The prospect of a comedy that sounds like a possible ‘contemporary Burbs’ remodelling, starring Ben Stiller, Vince Vaughn and Jonah Hill is an intriguing one. With the addition of one of British filmmaking and comedy’s brightest stars in Richard Ayoade to add a little spice to the mix, battling alien neighbours, The Watch should be a sure thing at the box office this weekend. But those expecting a US Attack The Block will be sorely disappointed. The only winner out of this crude and lame excuse for a bromance is Costco – even Ayoade is a disappointing shadow of his usual witty self.

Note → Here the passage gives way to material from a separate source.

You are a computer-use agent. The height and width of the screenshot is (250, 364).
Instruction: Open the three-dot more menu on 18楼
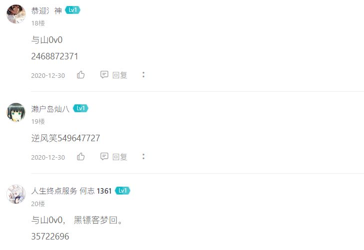coord(143,75)
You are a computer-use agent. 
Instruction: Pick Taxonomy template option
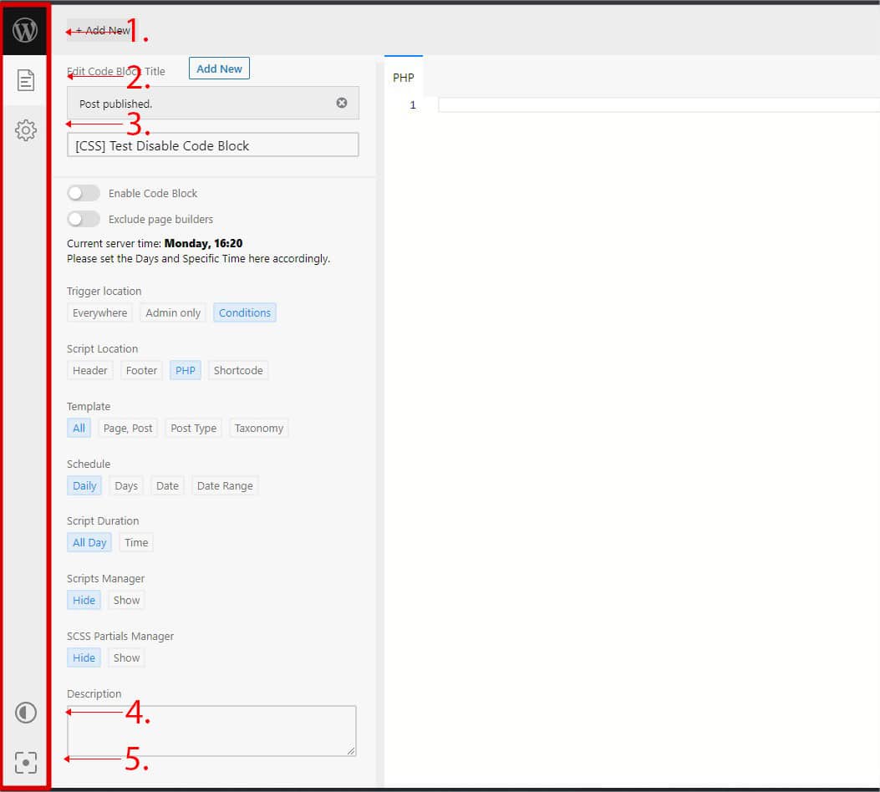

Good citizen Evan (Ben Stiller) is a likeable manager of a Costco store who returns to work the next day to discover one of his employees has been brutally murdered. Determined to get to the bottom of the cause of a possible neighbourhood killer on the prowl, he tries to get a Neighbourhood Watch group up and running. Unfortunately for him, the only willing attendees are big-mouthed, under-the-thumb Bob (Vaughn), weirdly disturbed and angry Police Academy reject Franklin (Hill) and eccentric Brit Jamarcus (Ayoade) – all more interested in forming a regular boy’s night in of beer, babes and bad jokes than keeping suburbia safe. But all four soon have they hands full with extraterrestrial invaders who are using Costco’s services to the fullest.

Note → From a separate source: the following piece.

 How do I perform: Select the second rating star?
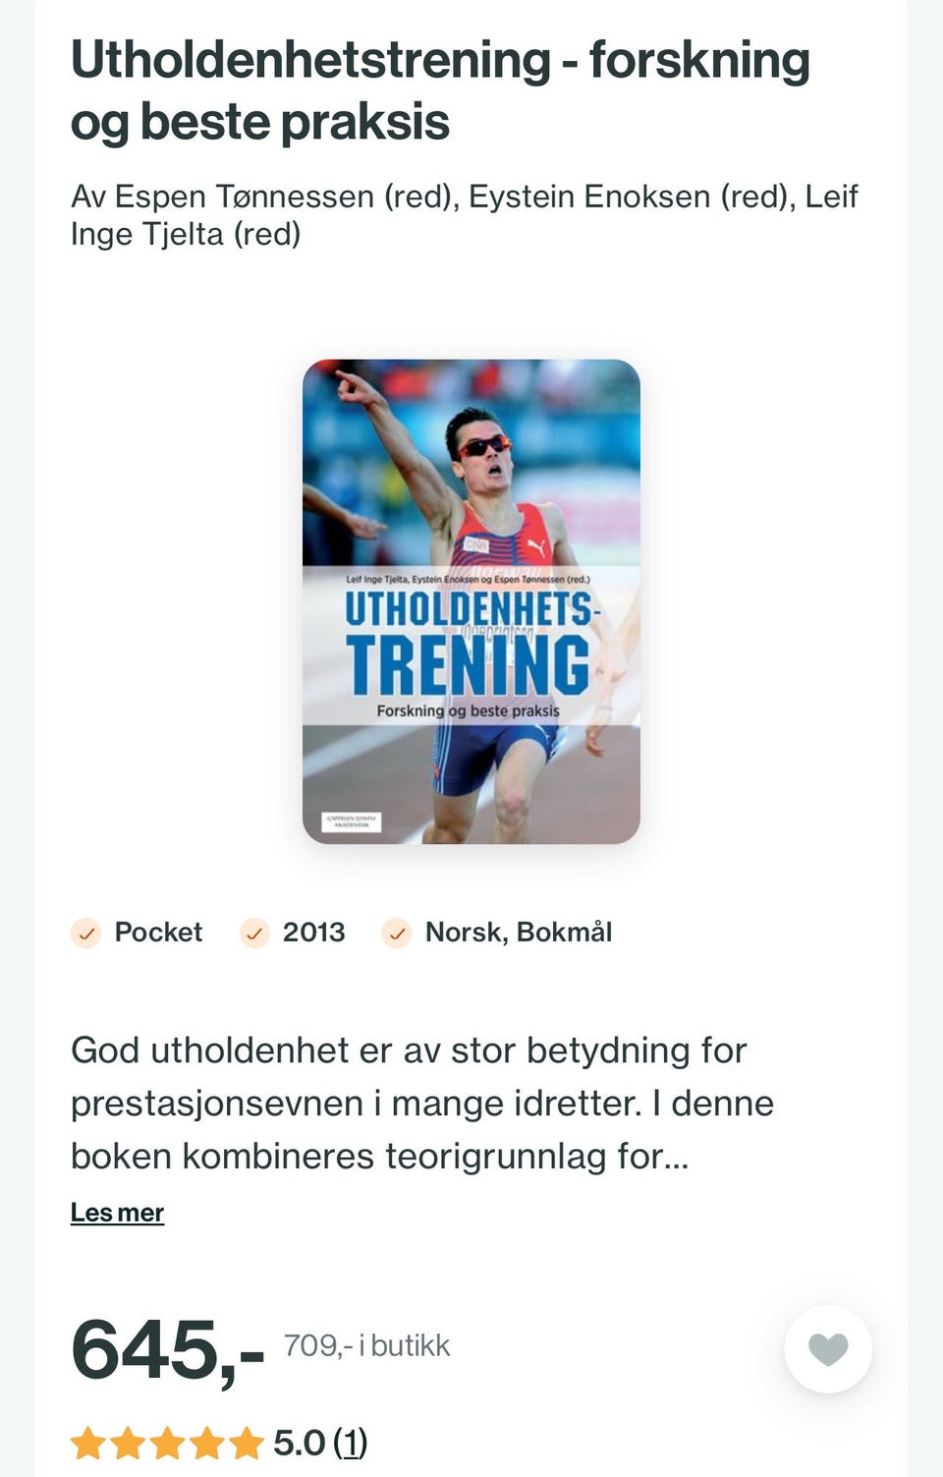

Indeed, there were such high hopes for a ’2012 Burbs‘, a good-hearted suburban fiasco. However, these are knocked off the road map by OTT frat-boy idiocy and bodily-parts jokes that drown out any interesting relationship development and possible charming comedy rift between the four chalk-and-cheese characters. It’s as if relative writing newcomer Jared Stern and Pineapple Express and Superbad’s Seth Rogen and Evan Goldberg have been at the brewskies themselves while penning this, going overboard with the crass humour, without being at all clever about it. It’s a disappointing result that could have been highly entertaining. Even throwing in sub-plot issues with each member and the standard oafish cops does little to elevate the status quo.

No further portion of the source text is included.